Задание :: Выпишите слово в слово часть воспоминаний между «Со своей командой» и «сию же минуту!» включительно.

Два года скитаний. Воспоминания лидера российского меньшевизма. 1919-1921 — страница 18 из 33

Во многих отношениях С. был очень любопытным человеком, остроумным, весьма неглупым и даже кое-что читавшим, хотя и любившим прикидываться простачком. На самом деле, как он потом рассказал мне, он окончил горное училище и работал на рудниках Донецкого бассейна. После немецкой войны он все время принимал самое деятельное участие в войне Гражданской, будучи ярым коммунистом. Исколесил чуть не всю Россию, два раза был тяжело ранен и только чудом ускользнул от плена и расстрела. Была в нем какая-то смесь необычайно привлекательного добродушия и милой, чисто детской веселости с азиатской хитрецою и зоологическою жестокостью.

Не моргнув глазом рассказывал он мне, как однажды утопил в реке пятьдесят взятых в плен белогвардейских офицеров, бросая их одного за другим с моста в реку.

– Да зачем же вы такую гадость сделали?

– Ну вот, гадость! Таскать их с собою нельзя было: сами боялись в плен попасть, а патронов жалко – мало их было у нас.

В другой раз, даже со смехом, рассказал он мне, как «пошутил» над одним купцом-евреем, которого арестовал, предполагая, что в коже, которую тот вез на телеге, спрятано оружие. Оружия не оказалось, но, прежде чем отпустить купца, ему захотелось «пошутить» над «буржуем»: он поставил его к стенке и велел «расстреливать» – только холостыми зарядами. Проделал это до трех раз, и только хотел порадовать своего пленника, что отпускает его на все четыре стороны, как тот возьми да умри от разрыва сердца…

Со своей командой он обращался необычайно ласково, называя красноармейцев не иначе как «сынки», и красноармейцы его очень любили. Но и к нам он относился с величайшей заботливостью и даже нежностью. Хлопотал, чтобы нам дали тюфяки, книги, газеты, табак, улучшили пищу и увеличили число раздач кипятка. Часами он простаивал у моей камеры и не раз говорил, как рад, что познакомился и узнал, что на самом деле думают меньшевики. И к другим заключенным он относился с таким же вниманием и интересом.

– Вы видите теперь, – сказал я ему как-то, – что не так страшны мы, как нас малюют. А когда нас привезли, вы на нас волком смотрели и, вероятно, готовы были тут же на месте убить нас.

– Поверьте, товарищ Дан, – отвечал он. – Я очень уважаю вас и всей душой желаю вам всего хорошего. Но если мне сейчас прикажут расстрелять вас, я сделаю это сию же минуту!

Исходные данные ::
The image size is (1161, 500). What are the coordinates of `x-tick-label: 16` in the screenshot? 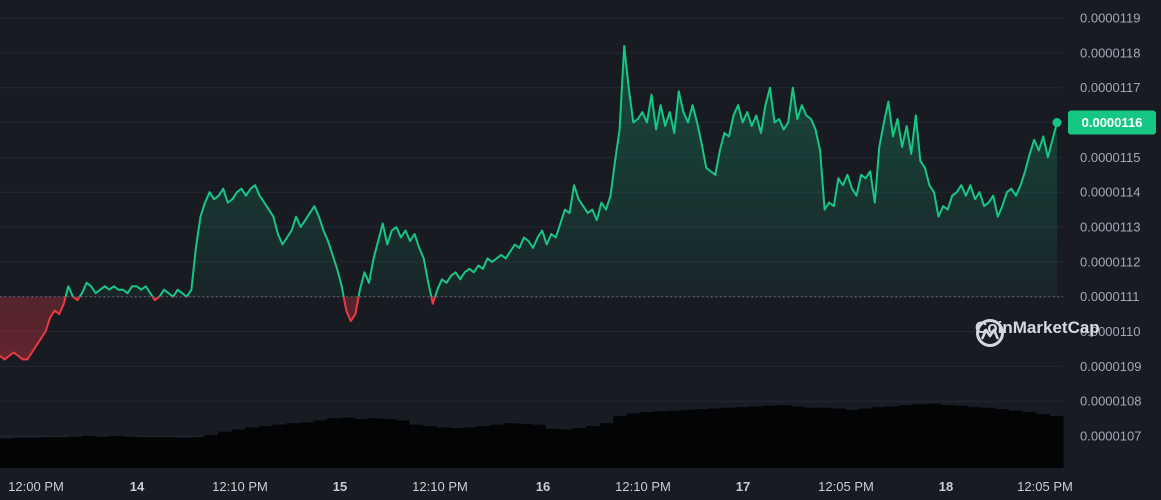 It's located at (543, 486).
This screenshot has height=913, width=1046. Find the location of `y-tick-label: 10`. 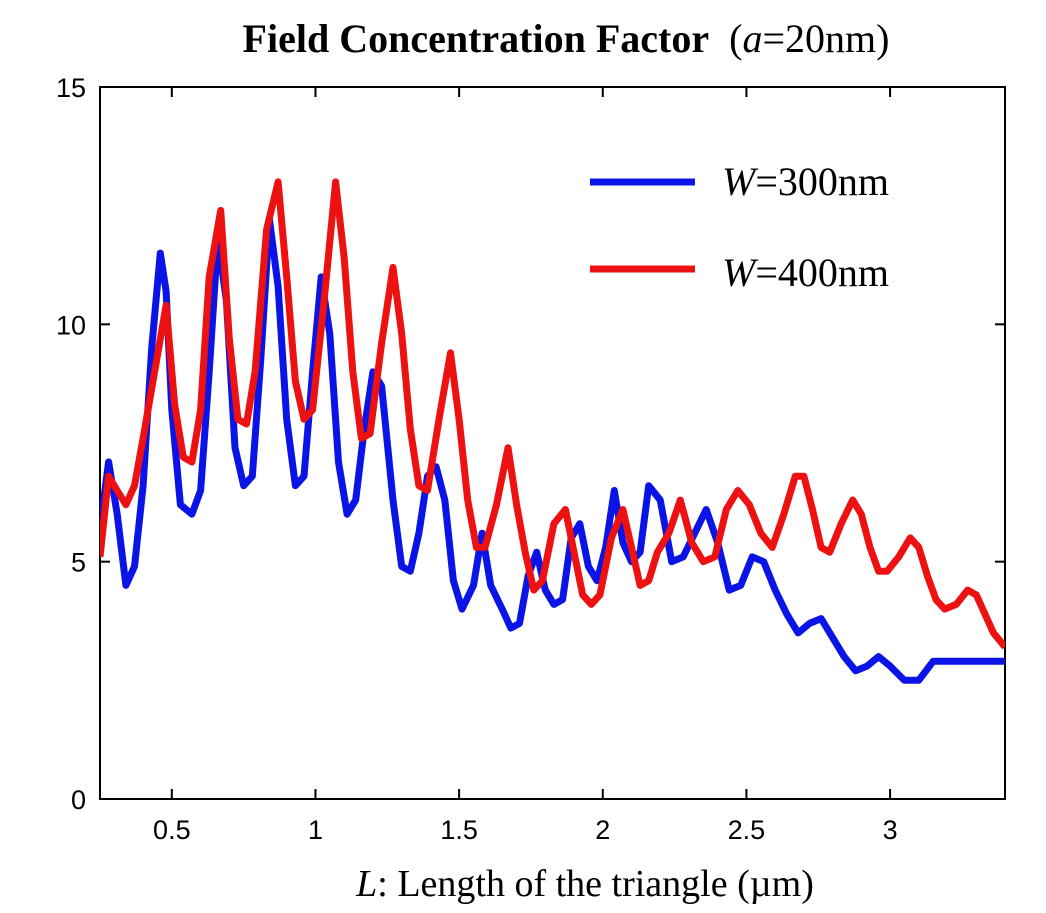

y-tick-label: 10 is located at coordinates (71, 325).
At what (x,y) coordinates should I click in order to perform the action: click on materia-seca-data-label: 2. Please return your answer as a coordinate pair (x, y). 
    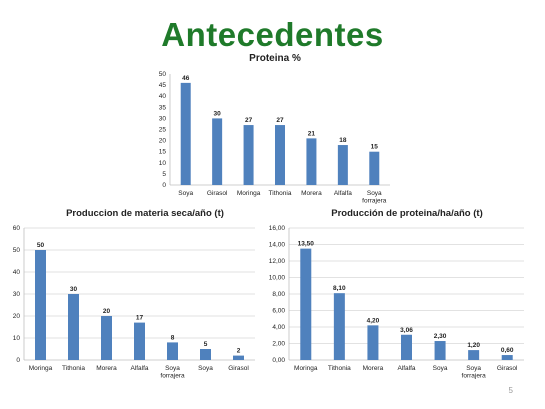
    Looking at the image, I should click on (239, 352).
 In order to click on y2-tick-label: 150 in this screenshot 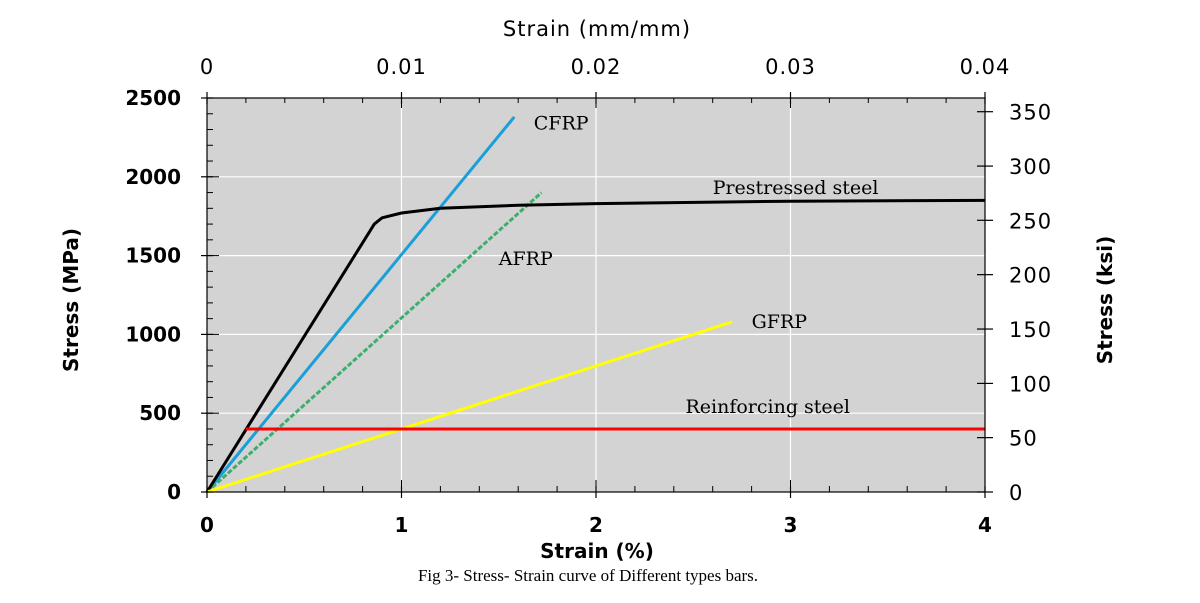, I will do `click(1030, 330)`.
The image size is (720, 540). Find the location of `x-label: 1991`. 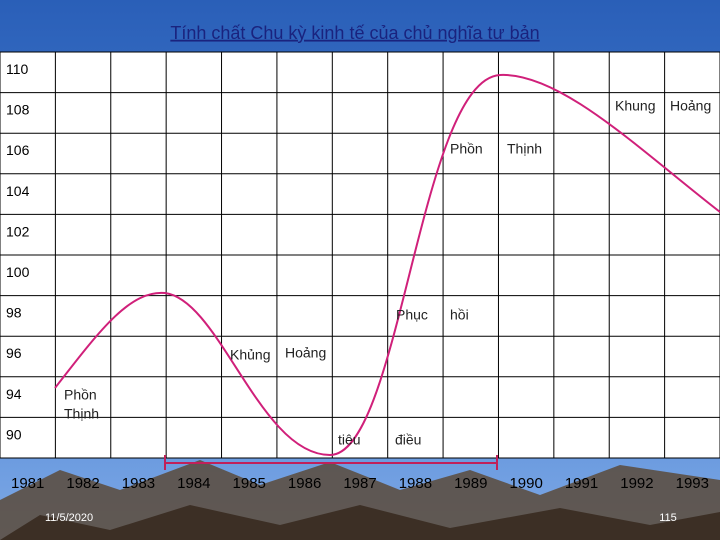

Ответ ::
Со своей командой он обращался необычайно ласково, называя красноармейцев не иначе как «сынки», и красноармейцы его очень любили. Но и к нам он относился с величайшей заботливостью и даже нежностью. Хлопотал, чтобы нам дали тюфяки, книги, газеты, табак, улучшили пищу и увеличили число раздач кипятка. Часами он простаивал у моей камеры и не раз говорил, как рад, что познакомился и узнал, что на самом деле думают меньшевики. И к другим заключенным он относился с таким же вниманием и интересом.

– Вы видите теперь, – сказал я ему как-то, – что не так страшны мы, как нас малюют. А когда нас привезли, вы на нас волком смотрели и, вероятно, готовы были тут же на месте убить нас.

– Поверьте, товарищ Дан, – отвечал он. – Я очень уважаю вас и всей душой желаю вам всего хорошего. Но если мне сейчас прикажут расстрелять вас, я сделаю это сию же минуту!